I'm currently writing an essay on "Sestina" by Elizabeth Bishop.
In the process, I'm learning a lot about this very cool poetry form. If you like structured poetry like haikus, limericks, sonnets, etc. you might have fun writing a sestina.
It's new to me so forgive me if I'm telling you something that EVERYBODY knew except me, the lunkhead.

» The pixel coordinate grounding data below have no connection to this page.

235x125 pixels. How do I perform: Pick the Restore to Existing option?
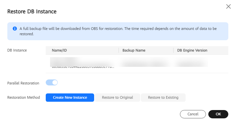click(163, 97)
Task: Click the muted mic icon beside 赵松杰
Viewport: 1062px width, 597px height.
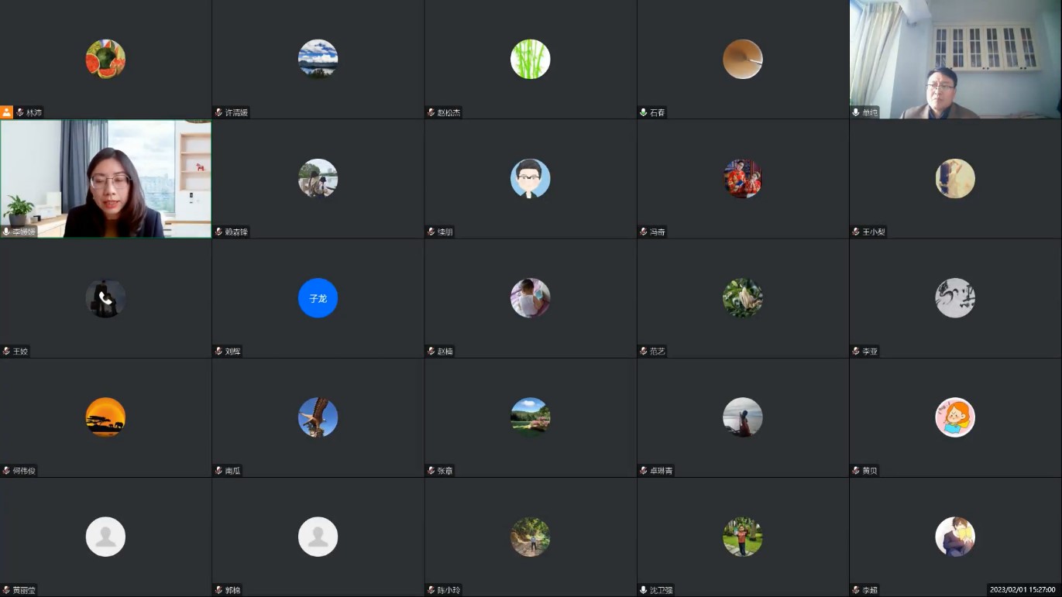Action: [x=431, y=112]
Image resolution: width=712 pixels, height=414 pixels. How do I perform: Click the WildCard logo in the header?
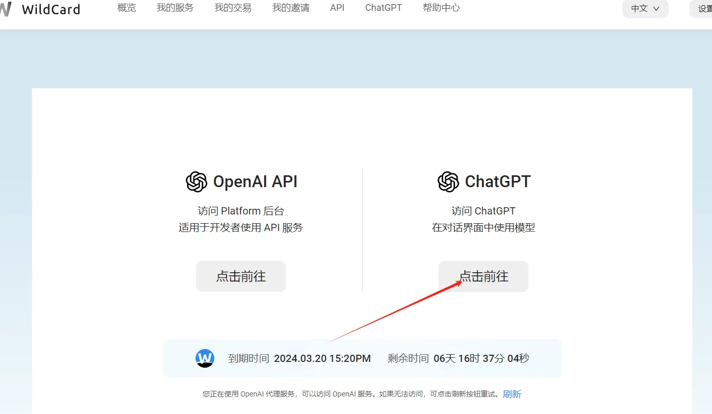(x=50, y=8)
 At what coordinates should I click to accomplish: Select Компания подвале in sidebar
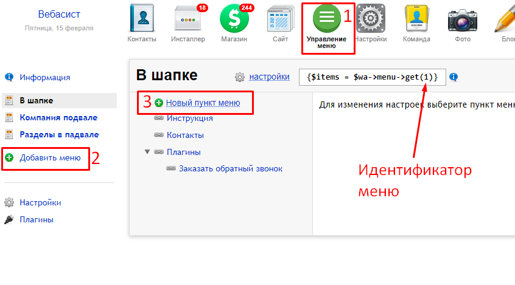coord(58,117)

So you take six words related to a theme, and stick them at the end of each line. A sestina is 6 stanzas of 6 lines each, and the end words get scrambled according to a pattern, followed by a tercet at the end that includes all six words, one buried in the middle, one at the end...gosh, this is complicated. Here's the poem I'm writing about
:
Sestina by Elizabeth Bishop
September rain falls on the house.
In the failing light, the old grandmother
sits in the kitchen with the child
beside the Little Marvel Stove,
reading the jokes from the almanac,
laughing and talking to hide her tears.
She thinks that her equinoctial tears
and the rain that beats on the roof of the house
were both foretold by the almanac,
but only known to a grandmother.
The iron kettle sings on the stove.
She cuts some bread and says to the child,
It's time for tea now; but the child
is watching the teakettle's small hard tears
dance like mad on the hot black stove,
the way the rain must dance on the house.

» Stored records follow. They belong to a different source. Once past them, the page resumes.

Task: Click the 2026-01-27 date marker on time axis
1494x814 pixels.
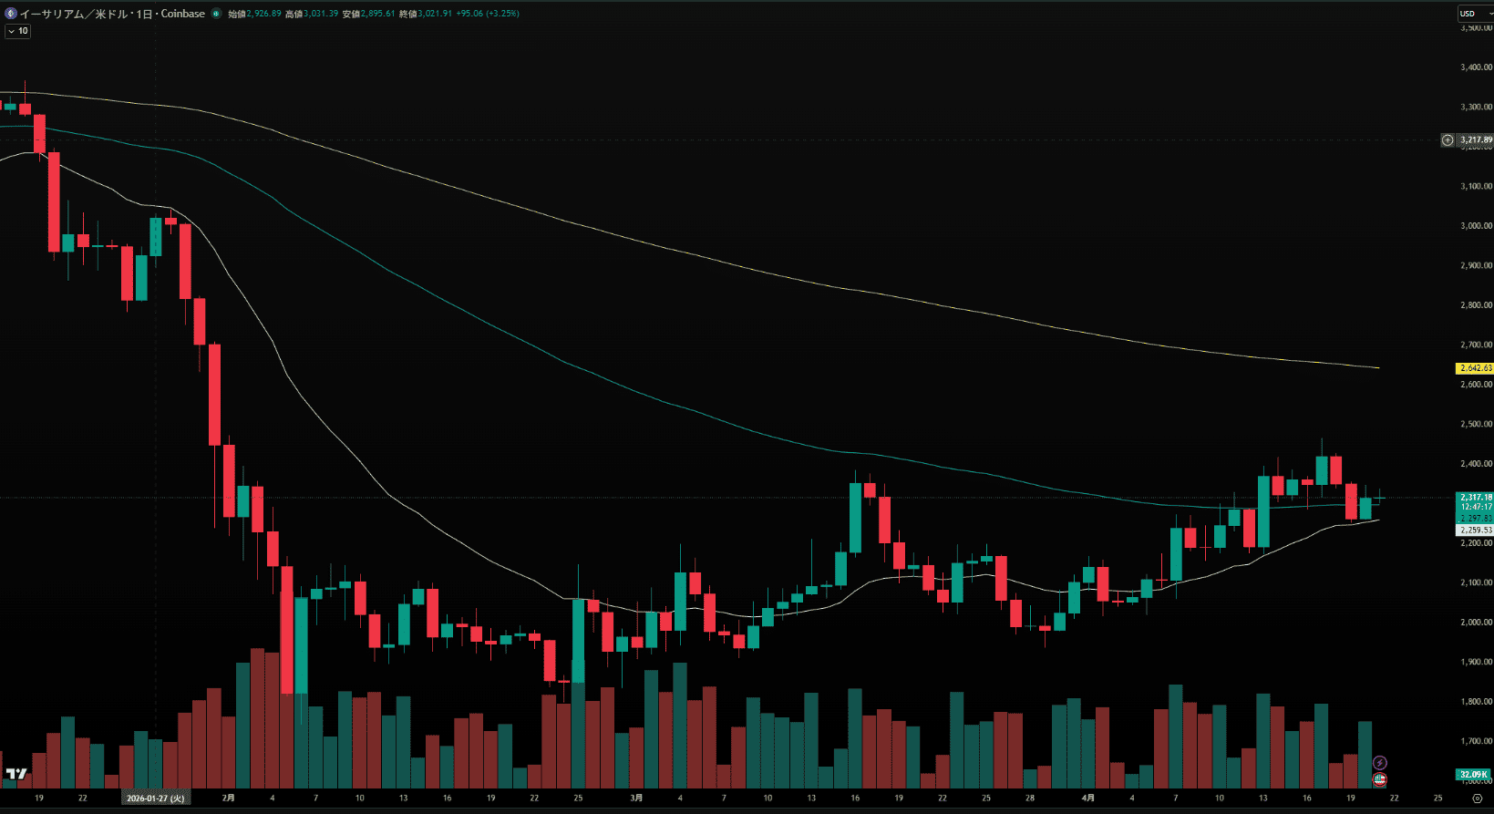Action: (155, 798)
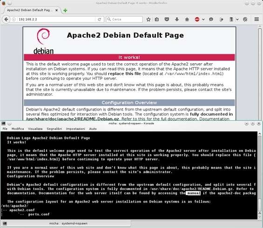This screenshot has width=263, height=228.
Task: Open a new tab with green plus
Action: (x=65, y=10)
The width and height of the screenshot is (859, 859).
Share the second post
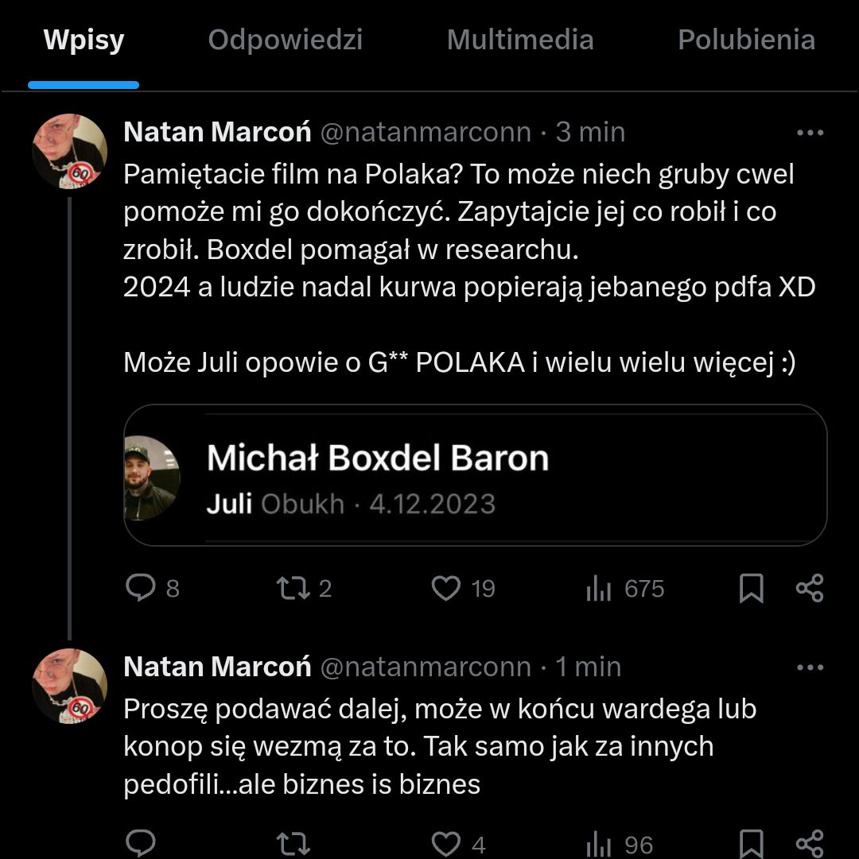(x=810, y=843)
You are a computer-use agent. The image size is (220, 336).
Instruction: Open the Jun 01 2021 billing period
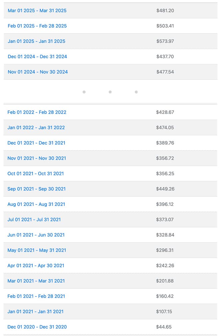36,235
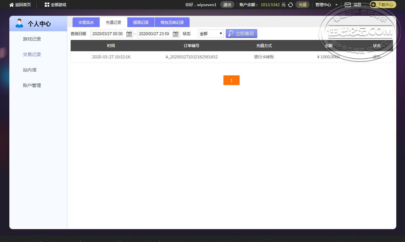This screenshot has height=242, width=405.
Task: Open the start date calendar icon
Action: (x=129, y=34)
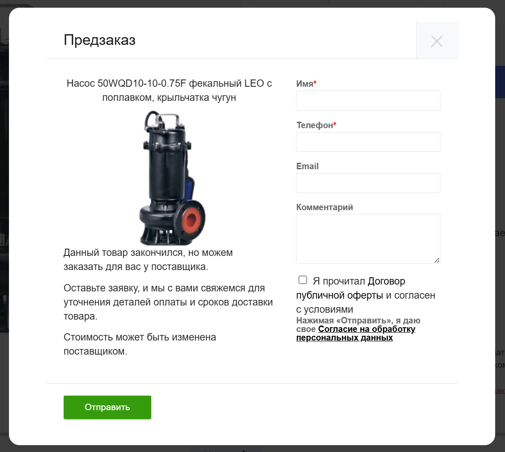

Tidying up, the old grandmother
hangs up the clever almanac
on its string. Birdlike, the almanac
hovers half open above the child,
hovers above the old grandmother
and her teacup full of dark brown tears.
She shivers and says she thinks the house
feels chilly, and puts more wood in the stove.
It was to be, says the Marvel Stove.
I know what I know, says the almanac.
With crayons the child draws a rigid house
and a winding pathway. Then the child
puts in a man with buttons like tears
and shows it proudly to the grandmother.
But secretly, while the grandmother
busies herself about the stove,
the little moons fall down like tears
from between the pages of the almanac
into the flower bed the child
has carefully placed in the front of the house.

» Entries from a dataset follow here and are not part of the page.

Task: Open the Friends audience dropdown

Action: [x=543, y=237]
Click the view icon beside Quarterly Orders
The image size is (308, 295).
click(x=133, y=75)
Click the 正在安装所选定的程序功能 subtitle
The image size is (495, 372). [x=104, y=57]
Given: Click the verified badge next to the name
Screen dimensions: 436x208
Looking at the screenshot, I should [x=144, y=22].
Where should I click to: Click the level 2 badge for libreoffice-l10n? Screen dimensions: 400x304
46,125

Time to plant tears, says the almanac.
The grandmother sings to the marvelous stove
and the child draws another inscrutable house.
The end words are repeated like this:
ABCDEF
FAEBDC
CFDABE
ECBFAD
DEACFB
BDFECA
You take the last three letters, say, DEF, flip them around FED, put the F first, then the first letter of the other set of three, A, second letter of the flipped-around last three, E, second letter of the first set, B, third letter of the last three, D, third letter of the first set, C...etc.
So now go here and use this nifty end-word generator so you won't have to think that hard:
http://dilute.net/sestinas/
And write one. I'm going to try it later, perhaps after consuming some adult beverages.